Segmentation, Targeting, and Positioning (STP) is a framework that appears in nearly every marketing plan. Whether you’re a marketing student writing a campaign strategy or a small business owner trying to attract new customers, you’ve probably encountered it before.
But let’s be honest: sometimes it feels disconnected from reality.
Take the Google Pixel. It suits virtually every smartphone user, so why should we bother segmenting? Isn’t it technically suited to everyone?
Or think about nutritious snacks, isn’t the point to appeal to as many people as possible? Why not just advertise loudly and make everyone hear about the product?
These are fair questions. And if you’ve asked them, this article is for you.
Rather than treating STP as a theoretical checklist, we’ll explore how to make it work in the real world. Think of this less as a textbook exercise and more as a budgeting tool: how can I spend £1,000 on marketing and achieve the best possible return?
By introducing this constraint, we’ll see how STP can become a practical tool, providing meaningful outcomes.

## [Data provided]
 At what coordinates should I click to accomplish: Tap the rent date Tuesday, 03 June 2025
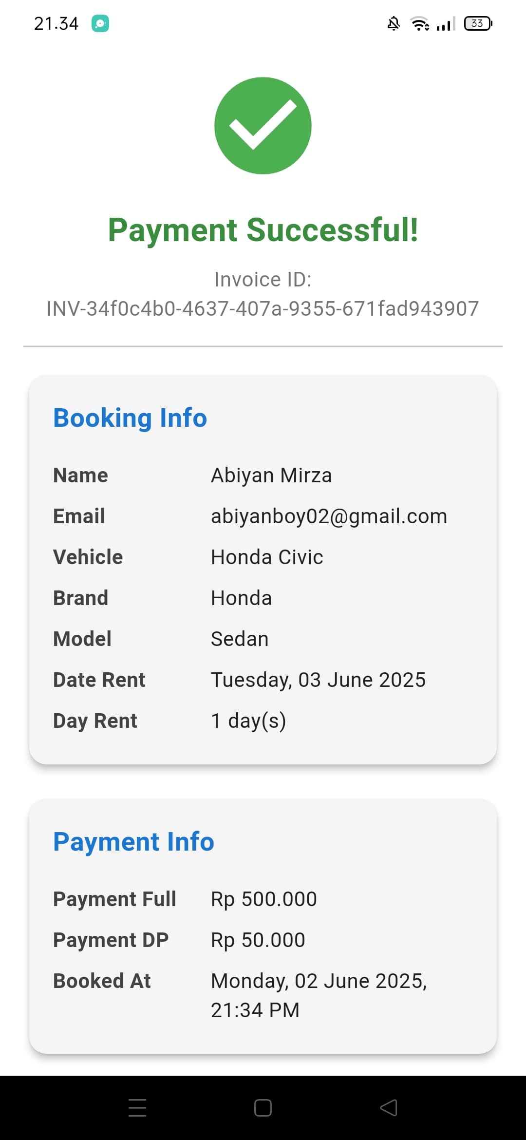click(318, 680)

## [Work to do]
1. In the article on segmentation, targeting, and positioning, what marketing budget is used as the example constraint?
2. Decide whether each statement agrees with the article on segmentation, targeting, and positioning, giving yes or no with the deciding words quoted from it. (a) STP appears in nearly every marketing plan. (b) The article intends to treat STP as a theoretical checklist. (c) The Google Pixel is described as suiting only a narrow group of smartphone users.
3. Reproduce, unchanged, the part of the article on segmentation, targeting, and positioning that opens with the words containing "Segmentation, Targeting, and" and closes with "encountered it before.".

## [Solutions in order]
1. £1,000

2.
(a) Yes: "a framework that appears in nearly every marketing plan"
(b) No: "Rather than treating STP as a theoretical checklist"
(c) No: "It suits virtually every smartphone user"

3.
Segmentation, Targeting, and Positioning (STP) is a framework that appears in nearly every marketing plan. Whether you’re a marketing student writing a campaign strategy or a small business owner trying to attract new customers, you’ve probably encountered it before.